* [Instructions to follow]: Turn the entries below into a numbered list with one item per line. Skip the blank lines and leave the pictures out.

=== Dataset records ===

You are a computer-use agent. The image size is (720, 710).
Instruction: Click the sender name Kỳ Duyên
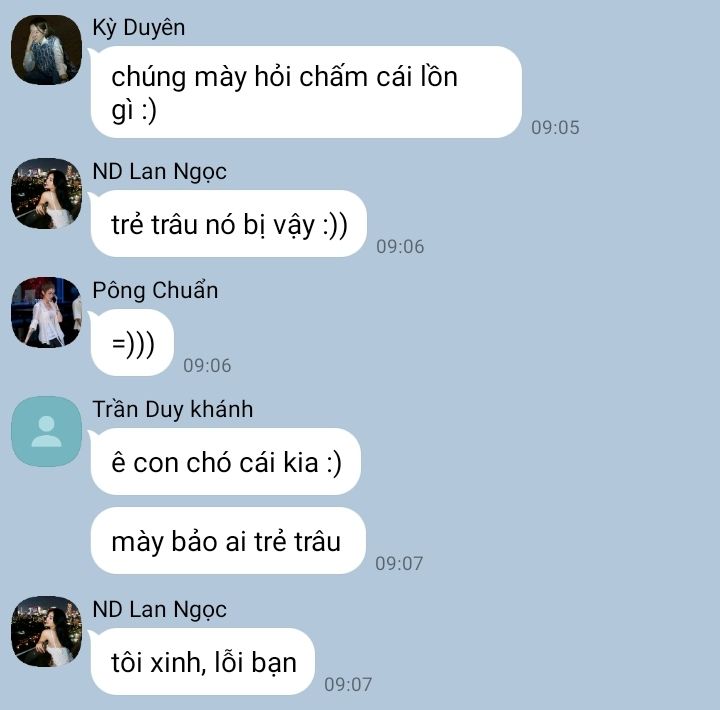tap(139, 28)

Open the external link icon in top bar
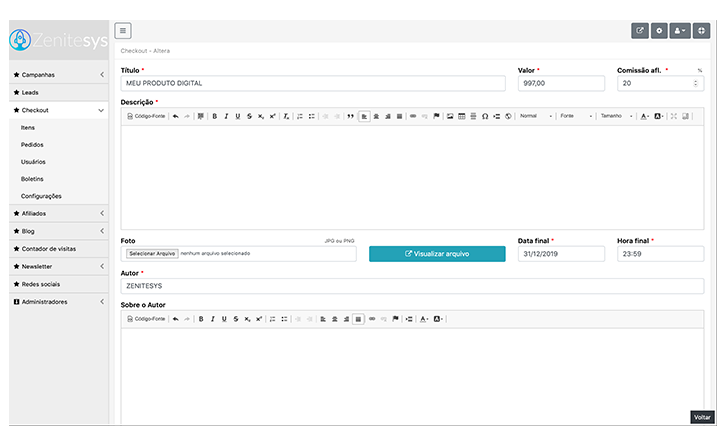coord(640,31)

===

* [Exercise output]:
1. You are a computer-use agent. The image size is (720, 710).
2. Instruction: Click the sender name Kỳ Duyên
3. tap(139, 28)
4. Open the external link icon in top bar
5. coord(640,31)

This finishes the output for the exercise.